Can’t we please change the channel, Mom? This one is old and stale; it just plays the same tired shows we’ve already seen a million kajillion times, over and over and over again.

Liberal Media Scream: CNN proves anti-Trump bias days before debate
And just like that, CNN showed its anti-Trump bias on Monday, just three days before hosting the first debate between former President Donald Trump and President Joe Biden, proving Republicans correct in complaining that the debate would be an ambush.

It came early Monday morning when anchor Kasie Hunt was hosting Trump spokeswoman Karoline Leavitt. At the time, Secrets was considering the week’s choices for the Liberal Media Scream feature with Brent Baker of the Media Research Center.

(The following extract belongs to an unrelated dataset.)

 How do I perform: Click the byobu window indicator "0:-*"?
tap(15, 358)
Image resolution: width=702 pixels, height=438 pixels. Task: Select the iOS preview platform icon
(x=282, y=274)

I’m so old, I can remember when Republicans said their guy Mittens Romneycare ought to refuse to participate in any more debates because the “moderator,” Candy Crowley, being an obviously partisan member of the “liberal” media, was biased. In fact, I’ve been hearing this since at least the days of Shrubya, if not before that, even. Now we get this Big Blockbuster News Flash©: the partisan “liberal” debate moderators might actually be *GASP* partisan “liberals!” Even more SHOCKING, they don’t seem to give three whoops in Hell who knows it, either!

Ho fucking hum. Wake me when the shooting starts, willya?